De toutes les collections de bois qui figurent au Champ de Mars, la plus belle et la plus complète est certainement celle qui a été exposée par l’administration forestière française, et qui est due aux soins de M. Mathieu, professeur d’histoire naturelle à l’école de Nancy. Elle renferme, rangés dans un ordre scientifique, tous les échantillons de bois de service, de constructions civiles ou navales, d’industrie, de fente, de chauffage, que produit la France. On peut, en l’examinant en détail, se convaincre de la merveilleuse souplesse de la culture forestière qui s’accommode de tous les sols et de tous les terrains, apprécier les diverses qualités des bois de même espèce, et se rendre compte des circonstances de végétation et de culture qui influent sur ces qualités.
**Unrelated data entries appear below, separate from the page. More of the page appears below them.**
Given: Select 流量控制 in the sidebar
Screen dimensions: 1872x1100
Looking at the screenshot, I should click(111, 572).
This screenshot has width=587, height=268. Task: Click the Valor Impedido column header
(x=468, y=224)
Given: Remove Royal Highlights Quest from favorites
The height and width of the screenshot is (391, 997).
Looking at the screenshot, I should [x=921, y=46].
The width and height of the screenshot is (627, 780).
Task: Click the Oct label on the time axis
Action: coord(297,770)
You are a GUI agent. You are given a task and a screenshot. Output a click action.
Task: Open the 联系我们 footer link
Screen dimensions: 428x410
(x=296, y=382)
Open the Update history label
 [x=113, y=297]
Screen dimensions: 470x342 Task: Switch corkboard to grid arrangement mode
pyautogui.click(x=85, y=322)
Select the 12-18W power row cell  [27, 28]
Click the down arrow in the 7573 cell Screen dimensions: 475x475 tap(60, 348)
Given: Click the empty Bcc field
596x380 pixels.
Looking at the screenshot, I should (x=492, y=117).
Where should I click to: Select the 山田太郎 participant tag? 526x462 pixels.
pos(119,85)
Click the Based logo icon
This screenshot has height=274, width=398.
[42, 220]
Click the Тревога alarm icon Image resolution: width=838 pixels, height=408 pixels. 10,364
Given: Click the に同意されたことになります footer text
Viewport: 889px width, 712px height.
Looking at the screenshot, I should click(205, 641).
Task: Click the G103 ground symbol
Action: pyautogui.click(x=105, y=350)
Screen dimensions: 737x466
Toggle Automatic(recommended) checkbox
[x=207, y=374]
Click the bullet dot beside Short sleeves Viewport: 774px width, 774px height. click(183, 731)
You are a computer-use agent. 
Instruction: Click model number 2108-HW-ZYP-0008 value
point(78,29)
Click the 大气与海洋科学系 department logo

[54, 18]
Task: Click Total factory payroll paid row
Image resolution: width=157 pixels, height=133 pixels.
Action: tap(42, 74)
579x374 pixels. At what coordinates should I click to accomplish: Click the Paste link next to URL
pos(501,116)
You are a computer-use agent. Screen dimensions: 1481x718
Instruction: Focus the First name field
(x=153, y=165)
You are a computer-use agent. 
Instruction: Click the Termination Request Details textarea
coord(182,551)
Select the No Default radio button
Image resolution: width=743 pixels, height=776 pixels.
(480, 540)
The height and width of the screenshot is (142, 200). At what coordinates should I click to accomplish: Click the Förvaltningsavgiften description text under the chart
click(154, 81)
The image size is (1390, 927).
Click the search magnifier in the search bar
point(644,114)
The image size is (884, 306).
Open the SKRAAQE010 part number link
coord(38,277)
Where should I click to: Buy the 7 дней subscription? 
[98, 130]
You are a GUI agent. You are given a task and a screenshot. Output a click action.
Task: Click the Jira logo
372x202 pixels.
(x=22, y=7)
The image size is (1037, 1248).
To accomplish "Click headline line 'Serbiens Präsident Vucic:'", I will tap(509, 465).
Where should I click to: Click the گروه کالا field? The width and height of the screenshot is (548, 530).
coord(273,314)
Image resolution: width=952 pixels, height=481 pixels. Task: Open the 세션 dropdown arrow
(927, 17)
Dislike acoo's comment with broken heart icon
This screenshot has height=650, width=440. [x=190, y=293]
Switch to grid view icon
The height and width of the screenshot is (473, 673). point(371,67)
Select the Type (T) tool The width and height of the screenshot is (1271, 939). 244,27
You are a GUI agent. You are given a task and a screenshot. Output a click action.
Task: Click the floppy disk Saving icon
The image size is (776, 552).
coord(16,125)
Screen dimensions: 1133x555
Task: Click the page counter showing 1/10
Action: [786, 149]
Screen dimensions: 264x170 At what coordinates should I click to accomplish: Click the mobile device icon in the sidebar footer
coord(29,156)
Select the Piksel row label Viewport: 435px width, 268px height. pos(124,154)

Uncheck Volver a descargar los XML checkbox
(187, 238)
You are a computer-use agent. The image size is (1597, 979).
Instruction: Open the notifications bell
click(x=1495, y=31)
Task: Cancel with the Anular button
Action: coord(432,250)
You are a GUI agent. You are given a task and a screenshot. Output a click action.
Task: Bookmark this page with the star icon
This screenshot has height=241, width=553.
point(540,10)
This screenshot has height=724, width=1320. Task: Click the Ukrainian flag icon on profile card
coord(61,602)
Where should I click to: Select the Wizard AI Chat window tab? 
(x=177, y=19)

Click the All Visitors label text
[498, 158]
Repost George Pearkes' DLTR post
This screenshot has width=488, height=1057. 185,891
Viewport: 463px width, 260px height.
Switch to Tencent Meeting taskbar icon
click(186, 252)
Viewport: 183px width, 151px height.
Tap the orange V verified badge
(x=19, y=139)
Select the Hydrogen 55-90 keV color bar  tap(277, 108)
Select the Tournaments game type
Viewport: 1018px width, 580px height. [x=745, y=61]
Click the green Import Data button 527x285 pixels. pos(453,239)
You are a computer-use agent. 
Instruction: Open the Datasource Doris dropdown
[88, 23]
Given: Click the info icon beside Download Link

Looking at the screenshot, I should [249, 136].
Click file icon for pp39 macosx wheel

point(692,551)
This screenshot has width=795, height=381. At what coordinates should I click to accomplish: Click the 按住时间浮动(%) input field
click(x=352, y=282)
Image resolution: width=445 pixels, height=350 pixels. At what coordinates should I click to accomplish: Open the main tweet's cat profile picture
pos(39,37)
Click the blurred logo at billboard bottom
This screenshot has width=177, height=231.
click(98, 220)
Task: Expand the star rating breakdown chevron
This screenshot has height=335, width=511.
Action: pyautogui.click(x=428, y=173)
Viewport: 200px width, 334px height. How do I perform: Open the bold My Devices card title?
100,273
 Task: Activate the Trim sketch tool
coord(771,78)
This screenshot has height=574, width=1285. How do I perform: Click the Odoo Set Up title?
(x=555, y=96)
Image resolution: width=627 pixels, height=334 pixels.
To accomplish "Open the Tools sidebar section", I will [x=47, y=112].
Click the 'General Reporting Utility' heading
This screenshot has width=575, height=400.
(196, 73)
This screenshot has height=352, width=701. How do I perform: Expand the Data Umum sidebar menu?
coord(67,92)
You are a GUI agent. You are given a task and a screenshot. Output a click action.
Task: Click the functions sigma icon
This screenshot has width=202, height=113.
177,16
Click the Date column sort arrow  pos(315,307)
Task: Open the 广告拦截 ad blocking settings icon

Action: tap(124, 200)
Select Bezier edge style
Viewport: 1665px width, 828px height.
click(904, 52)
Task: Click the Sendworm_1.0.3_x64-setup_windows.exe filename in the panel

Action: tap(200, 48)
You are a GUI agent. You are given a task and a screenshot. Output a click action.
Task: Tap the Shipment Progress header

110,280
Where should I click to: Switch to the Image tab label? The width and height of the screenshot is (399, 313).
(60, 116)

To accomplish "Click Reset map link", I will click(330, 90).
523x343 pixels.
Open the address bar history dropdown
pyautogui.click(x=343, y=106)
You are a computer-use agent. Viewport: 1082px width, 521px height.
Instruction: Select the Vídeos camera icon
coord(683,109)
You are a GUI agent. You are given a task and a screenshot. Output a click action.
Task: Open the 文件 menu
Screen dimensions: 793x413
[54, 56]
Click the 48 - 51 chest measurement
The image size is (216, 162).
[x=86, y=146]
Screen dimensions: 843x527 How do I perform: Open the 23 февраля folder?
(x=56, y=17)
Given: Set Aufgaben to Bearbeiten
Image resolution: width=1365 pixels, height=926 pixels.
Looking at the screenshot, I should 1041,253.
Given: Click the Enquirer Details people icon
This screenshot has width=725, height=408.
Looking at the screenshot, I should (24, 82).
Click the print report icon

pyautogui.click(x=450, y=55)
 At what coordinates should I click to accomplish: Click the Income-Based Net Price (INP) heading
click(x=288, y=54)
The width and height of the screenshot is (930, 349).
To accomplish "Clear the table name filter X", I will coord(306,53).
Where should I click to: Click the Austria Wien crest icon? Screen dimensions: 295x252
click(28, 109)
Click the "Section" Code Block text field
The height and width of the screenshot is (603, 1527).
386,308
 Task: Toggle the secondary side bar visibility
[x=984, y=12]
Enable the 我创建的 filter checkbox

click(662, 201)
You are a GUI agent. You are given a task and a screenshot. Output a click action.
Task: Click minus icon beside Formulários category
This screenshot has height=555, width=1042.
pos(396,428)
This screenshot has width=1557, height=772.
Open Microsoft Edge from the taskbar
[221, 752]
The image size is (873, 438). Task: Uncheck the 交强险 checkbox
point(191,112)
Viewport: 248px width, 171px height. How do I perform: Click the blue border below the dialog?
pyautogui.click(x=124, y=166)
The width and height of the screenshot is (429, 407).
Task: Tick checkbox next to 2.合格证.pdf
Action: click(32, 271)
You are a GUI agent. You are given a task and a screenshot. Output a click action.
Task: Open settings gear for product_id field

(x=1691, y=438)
Le bois est d’autant meilleur qu’il renferme moins d’aubier, c’est-à-dire de cette partie de l’arbre qui contient sous forme de fécule les matériaux destinés à le transformer plus tard en bois parfait. Ces corps étant très fermentescibles, il faut, pour empêcher une prompte détérioration, enlever l’aubier dès qu’on met les bois en œuvre. Cette opération, surtout nécessaire pour le chêne, les pins sylvestre et maritime, occasionne toujours un déchet considérable.
La densité est également une qualité importante. L’opinion générale qu’un bois est d’autant plus dense, d’autant plus nerveux que les couches sont plus rapprochées, c’est-à-dire que la végétation a été plus lente, n’est pas absolument exacte. Pour les chênes, par Exemple, où chaque couche ligneuse annuelle est accompagnée d’une zone de gros vaisseaux très poreux ; il est clair que plus les couches annuelles seront étroites et plus ces gros vaisseaux seront multipliés, plus par conséquent la résistance du bois se trouvera diminuée : des accroissemens annuels très épais, dus à une végétation vigoureuse, augmentent au contraire la force et la densité. C’est cette rapidité de végétation qui fait que les chênes pédoncules de la Normandie et des environs de Bayonne sont si appréciés pour les constructions maritimes. Dans les bois résineux, c’est l’inverse qui se produit, car ici une croissance rapide augmente la zone molle qui se forme au printemps et non la zone plus résistante due à la sève d’automne, en sorte que la densité, la richesse en résine, sont en raison inverse de l’épaisseur des couches ; c’est à la lenteur et surtout à l’égalité de la croissance que les pins du Nord doivent cette élasticité et cette force qui les font rechercher pour la mâture des vaisseaux. Le bois à fibre ondulée ou entrelacée est d’un travail difficile ; c’est quelquefois une qualité, mais le plus souvent c’est un défaut. L’orme tortillard, par exemple, est excellent pour le charronnage ; certains chênes à fibre contournée donnent des courbes de marine très estimées, parce qu’en se desséchant ils ne peuvent se gercer.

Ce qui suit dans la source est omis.